D&D 5E Turning a boring trap into an exciting encounter.

Celebrim

Legend
Please stop this horrid line of argument. Move over to a martial arts website to argue it.

I'm not even sure what you think my line of argument is, any more than I'm sure what psychohipps thinks my assessment of the maneuver actually was.

I assure you though my line of argument had little or nothing to do with martial arts, and I've no real interest in discussing the application of martial arts expertise to GMing if that is worrying you. Indeed, if you'd read the 10:03 AM post you'll see that martial arts realism doesn't have much to do with my actual line of argument, which was about combat not having different fictional positioning than other events in a RPG. That is my actual line of argument, illustrated by example.
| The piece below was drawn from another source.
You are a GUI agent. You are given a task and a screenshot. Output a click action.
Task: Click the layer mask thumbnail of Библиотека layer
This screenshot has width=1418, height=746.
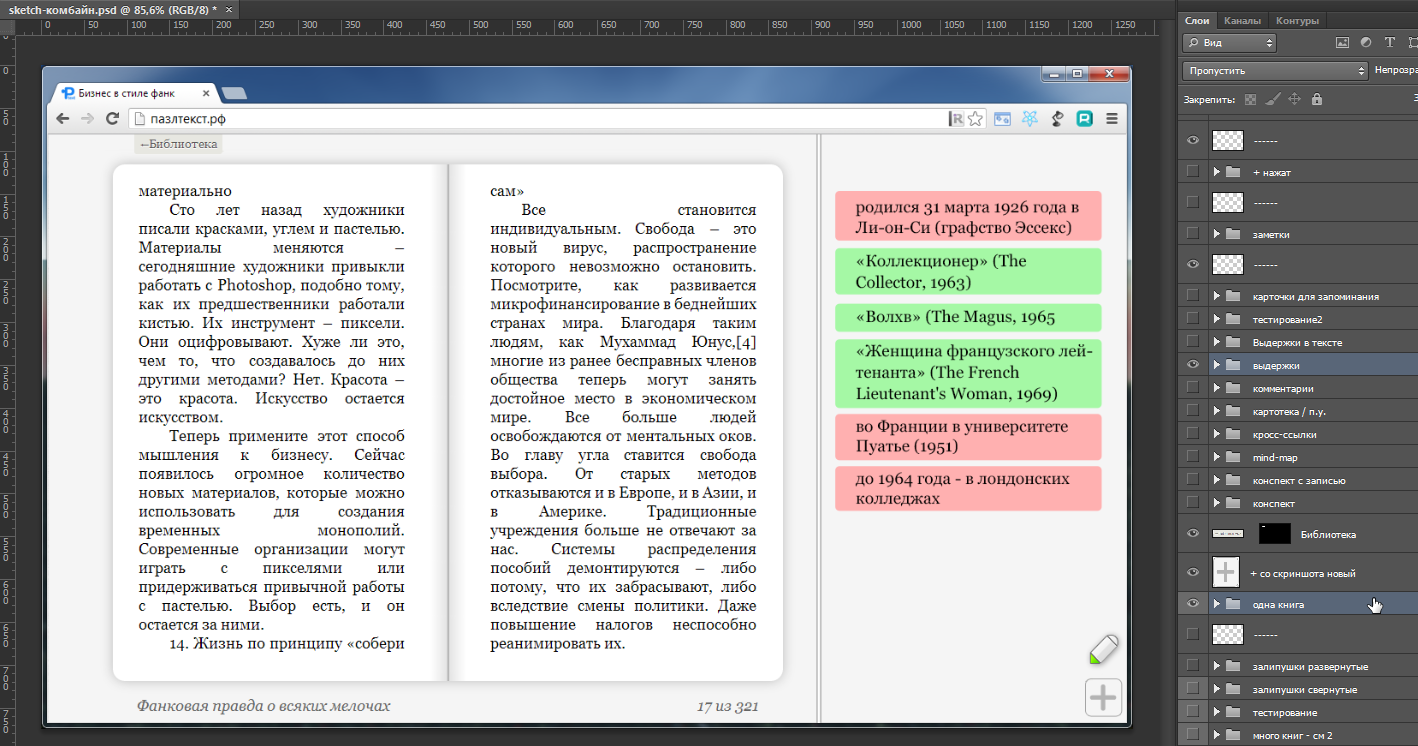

Someone wanted to frankly tell me that in his expert opinion, my scene from the combat between a sidhe, a hippogriff, and a 15' tall howdah topped undead war machine wasn't realistic enough.. or something else not specified. Shudder to think I've overlooked some gritty detail in the fictional positioning of a fairy nursemaid turned assassin stabbing a military construct sewn together from desperate body parts. Supposedly, something to do with the fairy not being well enough trained when in "bad breath range", but I wonder if he's overlooked that the opponent wasn't capable of breath. Or the fact that he's set about to disagree with something without having the slightest notion what he's disagreeing about, since he hasn't a clue really what rules I employ or whether the effect I'm going for is a gritty MMA simulation. He'd probably be even more furious to learn that technically, two unarmed human fighters can't even use the clinch maneuver under my rules.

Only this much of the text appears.